🤖 AI Summary
Current breast cancer histopathology image retrieval methods rely heavily on large-scale annotated datasets, GPU resources, and deep learning models—limiting their accessibility and interpretability. To address these limitations, this paper proposes an unsupervised topological analysis framework. Leveraging cubical persistent homology, it introduces the first lightweight, interpretable “topological fingerprint” encoding Betti numbers and persistence diagrams directly from RGB images—requiring neither training nor annotations. Coupled with an efficient distance metric, the method enables k-nearest-neighbor retrieval. On the BreaKHis dataset, it outperforms existing supervised and unsupervised approaches; full-dataset processing completes in under 20 minutes on CPU only. Key contributions are: (1) the first application of cubical persistent homology to medical image retrieval; (2) a training-free, interpretable, low-resource topological encoding framework; and (3) empirical validation that topological features effectively capture fine-grained pathological similarity, demonstrating both efficacy and practical utility.
📝 Abstract
According to the World Health Organization, breast cancer claimed the lives of approximately 685,000 women in 2020. Early diagnosis and accurate clinical decision making are critical in reducing this global burden.
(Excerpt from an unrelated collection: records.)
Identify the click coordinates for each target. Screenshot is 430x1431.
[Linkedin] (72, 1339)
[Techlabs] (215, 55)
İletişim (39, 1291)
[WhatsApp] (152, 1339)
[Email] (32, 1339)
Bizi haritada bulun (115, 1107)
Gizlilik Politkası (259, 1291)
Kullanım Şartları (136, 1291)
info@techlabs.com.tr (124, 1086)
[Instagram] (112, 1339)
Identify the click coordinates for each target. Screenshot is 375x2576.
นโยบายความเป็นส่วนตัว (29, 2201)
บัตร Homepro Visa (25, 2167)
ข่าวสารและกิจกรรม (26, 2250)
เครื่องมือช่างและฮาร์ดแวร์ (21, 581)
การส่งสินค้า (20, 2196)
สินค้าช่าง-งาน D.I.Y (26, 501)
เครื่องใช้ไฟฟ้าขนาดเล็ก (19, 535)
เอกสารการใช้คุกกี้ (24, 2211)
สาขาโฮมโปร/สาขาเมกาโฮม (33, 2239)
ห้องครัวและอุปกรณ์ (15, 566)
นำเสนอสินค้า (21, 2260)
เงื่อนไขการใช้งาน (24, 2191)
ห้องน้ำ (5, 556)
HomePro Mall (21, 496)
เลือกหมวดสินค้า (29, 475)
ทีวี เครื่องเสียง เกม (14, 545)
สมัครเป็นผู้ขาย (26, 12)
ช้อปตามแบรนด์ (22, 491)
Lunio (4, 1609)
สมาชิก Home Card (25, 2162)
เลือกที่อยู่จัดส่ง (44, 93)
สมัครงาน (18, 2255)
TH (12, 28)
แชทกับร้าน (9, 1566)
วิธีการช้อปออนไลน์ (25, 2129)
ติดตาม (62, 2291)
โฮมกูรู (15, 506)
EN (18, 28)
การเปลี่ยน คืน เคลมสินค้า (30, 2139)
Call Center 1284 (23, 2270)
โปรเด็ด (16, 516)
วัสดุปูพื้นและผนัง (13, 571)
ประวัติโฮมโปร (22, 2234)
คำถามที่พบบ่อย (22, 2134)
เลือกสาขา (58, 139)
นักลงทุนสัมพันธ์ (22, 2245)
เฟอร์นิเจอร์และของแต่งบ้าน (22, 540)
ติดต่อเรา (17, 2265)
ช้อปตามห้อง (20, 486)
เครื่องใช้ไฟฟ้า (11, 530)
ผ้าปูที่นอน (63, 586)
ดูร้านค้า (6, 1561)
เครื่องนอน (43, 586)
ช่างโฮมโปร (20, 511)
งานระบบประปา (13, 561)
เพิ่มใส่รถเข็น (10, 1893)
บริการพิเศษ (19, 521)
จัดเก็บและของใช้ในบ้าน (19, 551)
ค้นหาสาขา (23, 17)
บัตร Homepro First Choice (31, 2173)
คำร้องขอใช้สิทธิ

In this study, we propose THIR, a novel Content-Based Medical Image Retrieval (CBMIR) framework that leverages topological data analysis specifically, Betti numbers derived from persistent homology to characterize and retrieve histopathological images based on their intrinsic structural patterns. Unlike conventional deep learning approaches that rely on extensive training, annotated datasets, and powerful GPU resources, THIR operates entirely without supervision. It extracts topological fingerprints directly from RGB histopathological images using cubical persistence, encoding the evolution of loops as compact, interpretable feature vectors. The similarity retrieval is then performed by computing the distances between these topological descriptors, efficiently returning the top-K most relevant matches.
Extensive experiments on the BreaKHis dataset demonstrate that THIR outperforms state of the art supervised and unsupervised methods. It processes the entire dataset in under 20 minutes on a standard CPU, offering a fast, scalable, and training free solution for clinical image retrieval.